Better Python Programming for Data Scientists, Part 1: Python Fundamentals

Emily Strong
The Data Nerd
Published in
9 min readJun 20, 2022

Python currently dominates as the most popular programming language for data scientists. Its ease of use and popular machine learning libraries like scikit-learn and PyTorch, not to mention the simplicity of using Jupyter Notebook as compared to an IDE, make it an obvious choice to allow you to quickly get your projects up and running.

However, many data scientists never move beyond the basics with Python programming even though there is a wealth of functionality and tools available that can make data science projects better in a variety of ways, from speeding up run times and improving reproducibility to creating your own tools to enhance your projects.

This series will explore some of these ways of using Python and improving your skills.

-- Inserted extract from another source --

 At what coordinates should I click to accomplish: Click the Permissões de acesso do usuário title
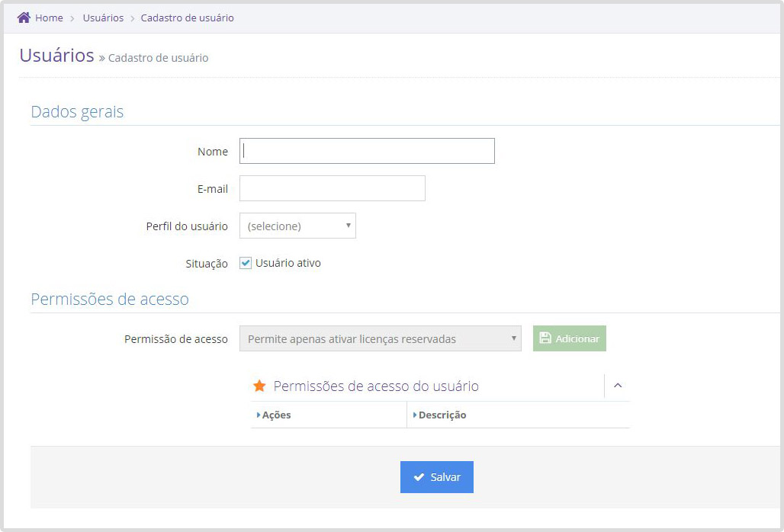coord(376,386)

Part 1: Python Fundamentals
Part 2: More Python Fundamentals
Part 3: Data Structures
Part 4: Introduction to Object-Oriented Programming
Part 5: More Object-Oriented Programming
Part 6: Parallelization
Part 7: Strategies and Tools for Improving Your Skills
Part 8: Books for Improving Your Skills

Photo by Chris Ried on Unsplash

Python Fundamentals: Interpreters and Implementations

Python is a high-level, interpreted language. If you aren’t familiar with interpreters versus compilers, what this effectively means is that Python is evaluated by an interpreter program at run-time to parse and execute the commands. There are multiple interpreters available for Python implemented in different languages. The most popular one is CPython, which is the reference implementation and is written in C. If you have never before had to think about what Python implementation you are using, it’s CPython.

Other implementations include:

  • PyPy: also written in C, faster than CPython
  • Jython: written in Java
  • Pyston: uses just-in-time compilation

Because CPython is the original and most commonly used implementation, most libraries are written for CPython and then have to be ported over to the others. For example, until a few years ago Numpy was not available for PyPy and the scikit-learn support is still considered experimental.

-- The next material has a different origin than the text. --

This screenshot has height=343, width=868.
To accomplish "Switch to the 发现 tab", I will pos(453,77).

With that out of the way, we can dive into the Python language.

Data Types

We should begin by looking at the built-in data types available in Python. Every programming language has basic data types that all other data types and data structures build off. For some languages like Java, they are called primitives and have fixed memory sizes. In Python, the basic data types are objects rather than primitives which allows them to have varying sizes. Python’s built-in types include a null type, numeric types, Booleans, strings, sequences, binary sequences, and unordered collections such as sets and maps (or “dicts”).

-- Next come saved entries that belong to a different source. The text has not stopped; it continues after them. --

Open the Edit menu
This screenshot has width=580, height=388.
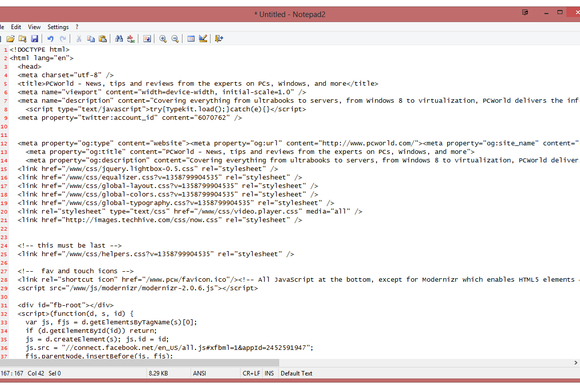[16, 27]
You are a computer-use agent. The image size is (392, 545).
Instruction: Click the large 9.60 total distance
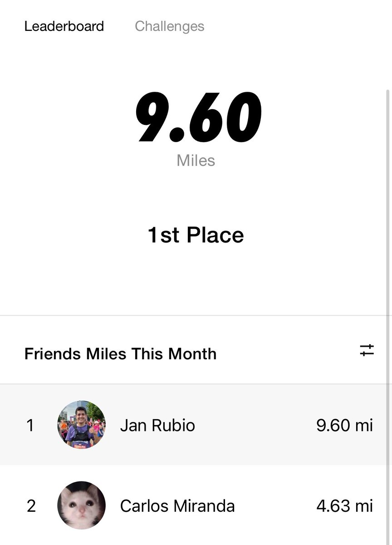pyautogui.click(x=198, y=118)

Python has extensive documentation on the built-in types, and it is worth spending some time reading through it to familiarize yourself with the full range of existing functionality, but for getting started it is worth focusing on the basics of working with them.

None

Python includes a null data type of None. When a value is missing or an empty variable has been created as a placeholder, the data type is None. It is worth noting that NaN (“not a number”) is not the same as None, though some libraries such as Pandas treat them as equivalent. NaN corresponds to an undefined number from floating point calculations such as dividing by 0. Although it is undefined, it is still a value, whereas None is the absence of any value.

Numeric Types: Int, Float, Complex

Python comes with three built-in numeric types: integer (int), float, and complex. Integers are positive or negative whole numbers and because they are objects rather than primitives they can have any size, while floats are positive or negative decimals. Reflecting Python’s use in scientific computing, complex numbers are also available and are composed of two floats.

Boolean (bool)

A Boolean has two values: True and False. They result from evaluating an expression for its truth value, such as 1 == 1 (True) and 1 == 2 (False). Technically, Booleans in Python are a subtype of integers with zero corresponding to False. Because of this, 1 and 0 are often used interchangeably with True and False, and other non-zero integer values both positive and negative evaluate to True.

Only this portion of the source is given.